Thanks in advance for any help.


----------



## Steve Neul (Sep 2, 2011)

If the airbrush doesn't have plastic parts you can soak it in liquid paint and varnish remover. Just avoid the semi-paste removers as it won't get into the sprayer as well and is more difficult to get it out. The next time you use the airbrush try cleaning it with lacquer thinner instead of mineral spirits. Which ever remover you use on the gun be sure to wash it again with lacquer thinner after you are done. Removers contain wax to retard evaporation.


----------



## jessyager (Oct 5, 2016)

Thanks a lot, I will give that a try.


----------



## jorma (Feb 24, 2016)

Does it function at all.?
Have you tried running Acetone through it.?


----------



## jessyager (Oct 5, 2016)

I do not know if it does in it's current state though I doubt it. I have it currently disassembled in a tub soaking in paint thinner. It has a bit of polyurethane build up on the bottom side of it from it settling while in the mineral spirits initially. I will try the Paint/varnish remover or acetone tomorrow. Was looking at a product called Klear Strip. Specific product recommendations that can be found locally are appreciated. The parts of the brush soaking are all metal btw, the only plastic part is the back end that I unscrewed and stored separately while soaking the airbrush.


----------



## Steve Neul (Sep 2, 2011)

jessyager said:


> I do not know if it does in it's current state though I doubt it. I have it currently disassembled in a tub soaking in paint thinner. It has a bit of polyurethane build up on the bottom side of it from it settling while in the mineral spirits initially. I will try the Paint/varnish remover or acetone tomorrow. Was looking at a product called Klear Strip. Specific product recommendations that can be found locally are appreciated. The parts of the brush soaking are all metal btw, the only plastic part is the back end that I unscrewed and stored separately while soaking the airbrush.

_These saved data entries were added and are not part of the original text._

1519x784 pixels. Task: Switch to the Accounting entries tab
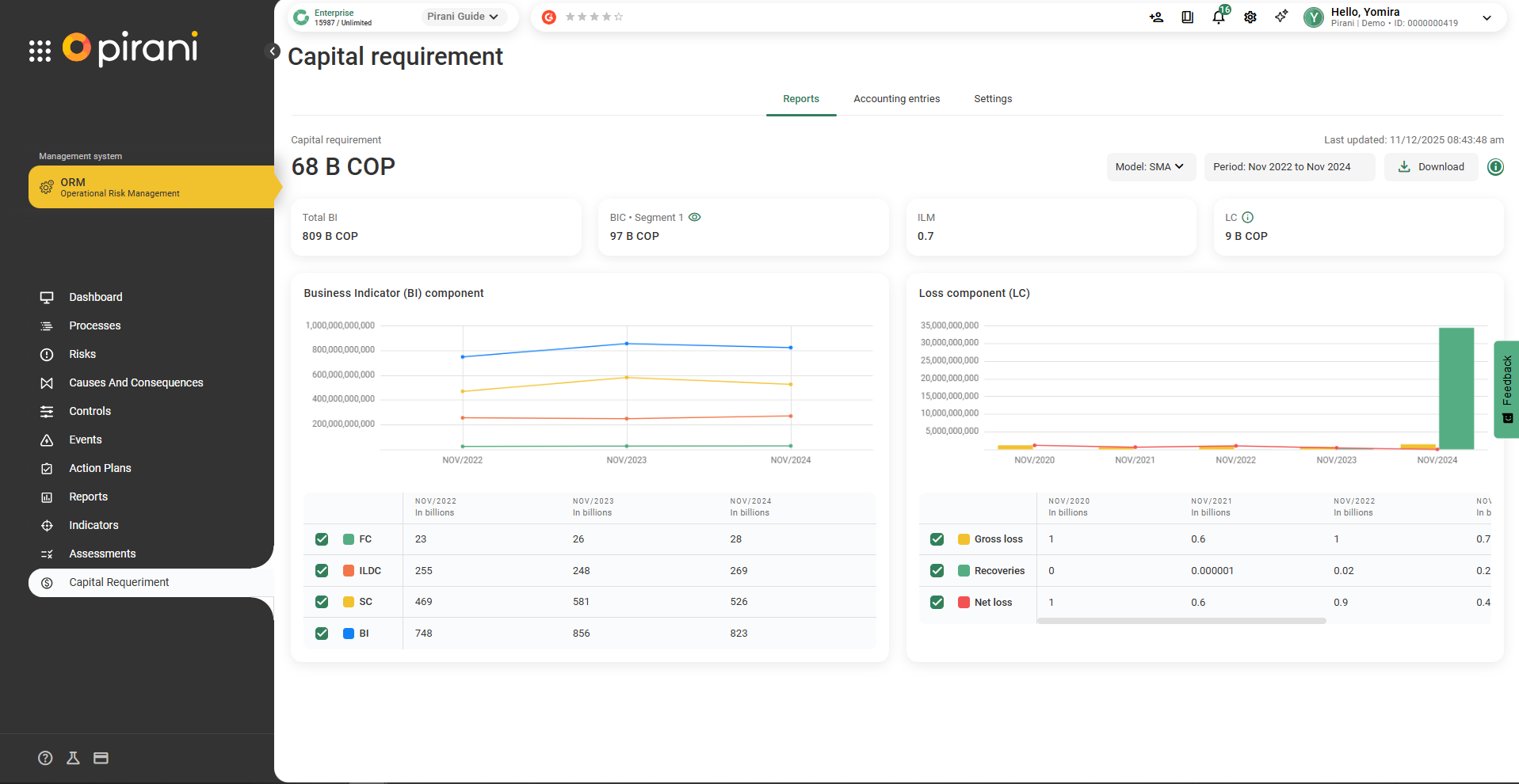pyautogui.click(x=896, y=99)
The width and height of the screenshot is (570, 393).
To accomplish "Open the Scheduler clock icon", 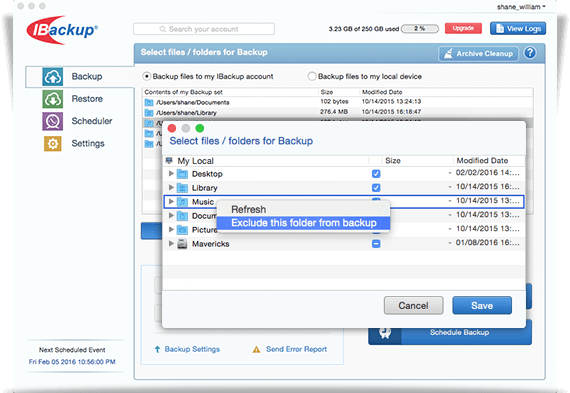I will pos(53,121).
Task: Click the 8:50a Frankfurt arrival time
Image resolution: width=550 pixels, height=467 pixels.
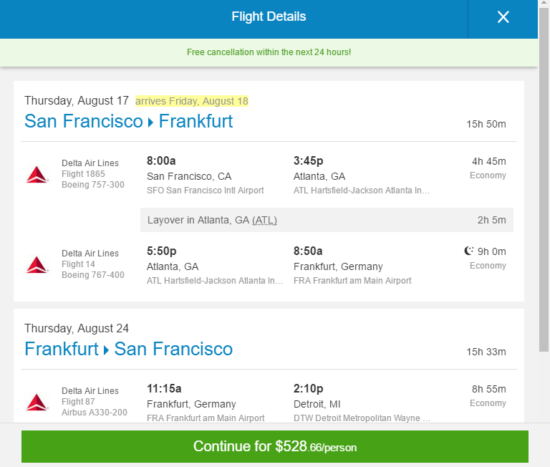Action: click(308, 251)
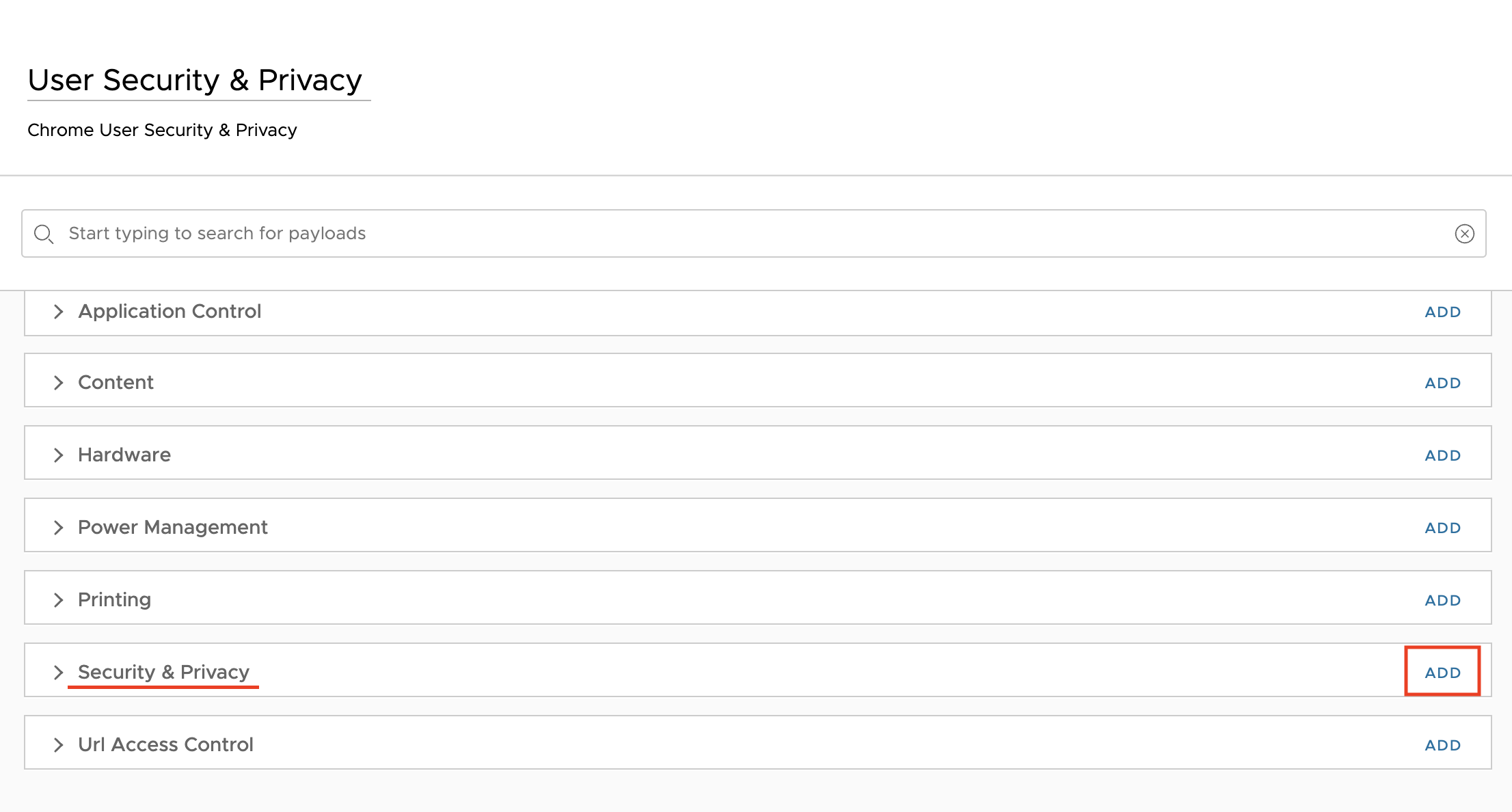Expand the Power Management chevron
Viewport: 1512px width, 812px height.
point(59,528)
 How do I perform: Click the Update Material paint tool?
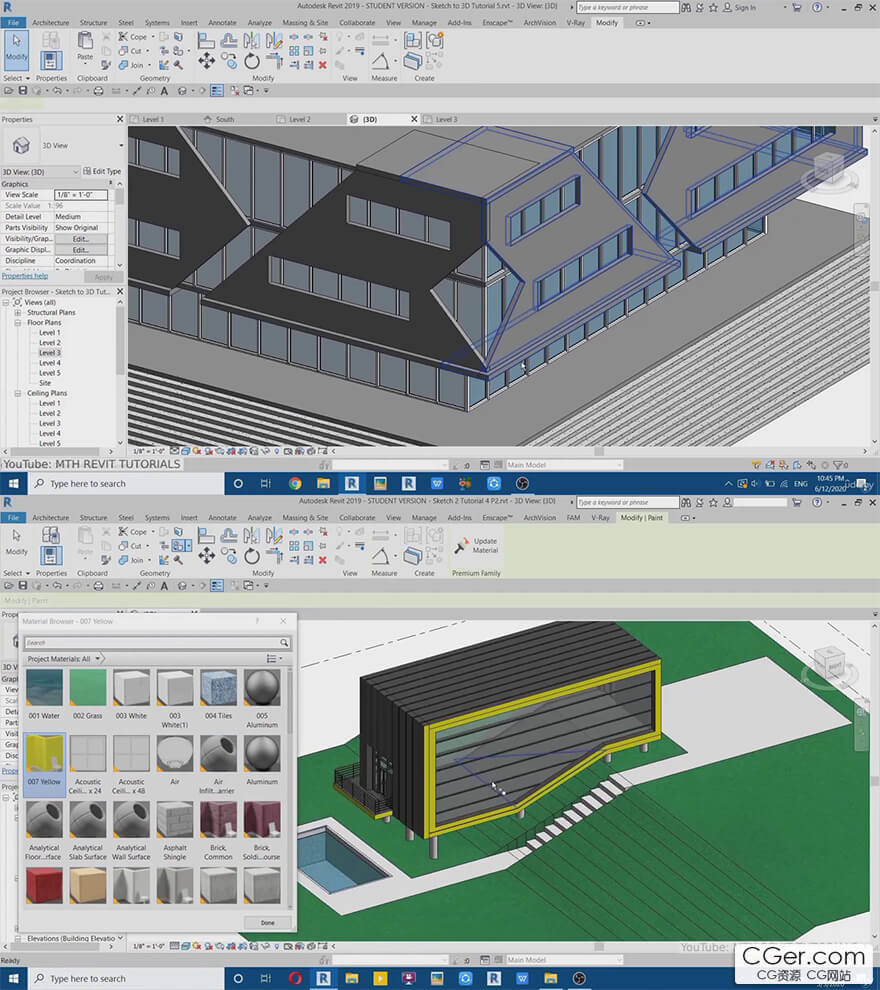click(476, 546)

Mineral spirits isn't going to cut dried varnish. You would at least need lacquer thinner. 

I believe the remover you were looking at is Klean Strip. It's pretty good but they make an aircraft remover that would be better for your needs with the sprayer.


----------



## allpurpose (Mar 24, 2016)

Dunno about dried poly, but when I worked everyday painting we cleaned and thinned most everything with xylene.. Personally I prefer lacquer thinner, but it's more expensive and dries up much faster.
You really need to make sure to thouroughly (spelling) clean your spray gun before anything gets a chance to dry. Learn to disassemble and reassemble your spray equipment so you can do it blindfold. It's often a good idea to disassemble the entire thing and keep it in a sealed can or jar when not in use or at least the parts that will fit in whatever you want to store it in if there's any doubt about having leftover paint, sealer, or whatever in or on your spray equipment.


----------



## jessyager (Oct 5, 2016)

Yes, normally I do clean up thoroughly after using the air brush but the last time I was spraying Poly we had a bit of a family emergency and I had to leave as soon as possible and had my girlfriend unscrew the plastic handle and put it in the mineral spirits to soak until I got back. I was hoping I would be able to get back in a few hours but it ended up being about a day and a half. At that point in time sleep was about the only thing on my mind.


----------



## Steve Neul (Sep 2, 2011)

jessyager said:


> Yes, normally I do clean up thoroughly after using the air brush but the last time I was spraying Poly we had a bit of a family emergency and I had to leave as soon as possible and had my girlfriend unscrew the plastic handle and put it in the mineral spirits to soak until I got back. I was hoping I would be able to get back in a few hours but it ended up being about a day and a half. At that point in time sleep was about the only thing on my mind.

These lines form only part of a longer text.